Top of Text section

Motorist: “Yes, but don’t touch that lever or you’ll start the machine.”

Willie: “Kin Jonesey an’ me sit in yer ottermobile w’ile yer gone.”

Foster Morse Follett, The Kid, Jan. 15, 1905

Foster Morse Follett, The Kid, Jan. 15, 1905:

Mom: “Sure, the kid, he just turned the water off, that’s all!”

Dad: “What happened?”

Jimmy Swinnerton, Jimmy, July 07, 1907.

Jimmy Swinnerton, Jimmy, July 7, 1907:

Mom: “No Jimmy, dear. I think not.”

Jimmy: “Mamma, can I have another dollar? My eye is all well?”

What exactly is going on here? The simplest explanation is that these strips are all done in the early days of newspaper comics, so these are all primitive works done by artists who have yet to master their craft. Yet the explanation of primitivism or incompetence is belied, I think, by the extreme beauty of the art, and also by the fact that that in these comics word balloons are usually properly placed in most panels. These examples occur from time to time but most word balloons are sequenced to read from left to right (the protocol we’re used to in English).

A few theories:

1. The primacy of images over words. The first generation of newspaper comics were very visually splendid. McCay’s work was the peak achievement but he was merely the headman in a large parade of artists whose main talent was visual. Spectacular display was the main selling point of the early comics. So it seems likely that the images came before the words and had priority over the words. That is to say, the artists drew first and the words were added on as an after-thought, often used to clarify what was going on in the picture.

Bottom of Text section

• **Exercise brief**:
Reproduce the passage about word balloons in early newspaper comics in full, word for word.

Top of Source data

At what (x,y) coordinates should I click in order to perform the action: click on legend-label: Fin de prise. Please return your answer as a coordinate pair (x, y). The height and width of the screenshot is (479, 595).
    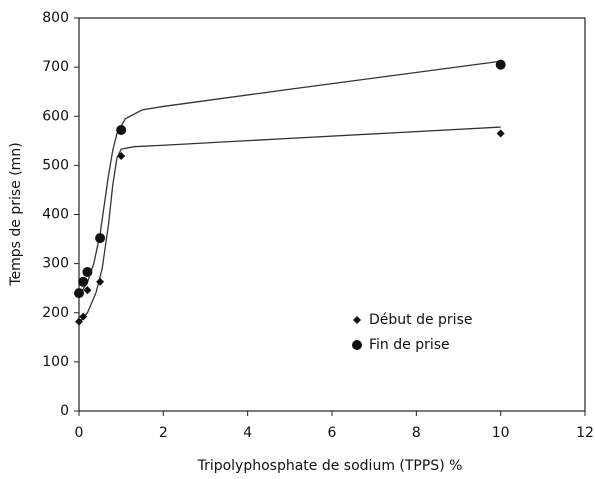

Bottom of Source data

• **Task solution**:
Motorist: “Yes, but don’t touch that lever or you’ll start the machine.”

Willie: “Kin Jonesey an’ me sit in yer ottermobile w’ile yer gone.”

Foster Morse Follett, The Kid, Jan. 15, 1905

Foster Morse Follett, The Kid, Jan. 15, 1905:

Mom: “Sure, the kid, he just turned the water off, that’s all!”

Dad: “What happened?”

Jimmy Swinnerton, Jimmy, July 07, 1907.

Jimmy Swinnerton, Jimmy, July 7, 1907:

Mom: “No Jimmy, dear. I think not.”

Jimmy: “Mamma, can I have another dollar? My eye is all well?”

What exactly is going on here? The simplest explanation is that these strips are all done in the early days of newspaper comics, so these are all primitive works done by artists who have yet to master their craft. Yet the explanation of primitivism or incompetence is belied, I think, by the extreme beauty of the art, and also by the fact that that in these comics word balloons are usually properly placed in most panels. These examples occur from time to time but most word balloons are sequenced to read from left to right (the protocol we’re used to in English).

A few theories:

1. The primacy of images over words. The first generation of newspaper comics were very visually splendid. McCay’s work was the peak achievement but he was merely the headman in a large parade of artists whose main talent was visual. Spectacular display was the main selling point of the early comics. So it seems likely that the images came before the words and had priority over the words. That is to say, the artists drew first and the words were added on as an after-thought, often used to clarify what was going on in the picture.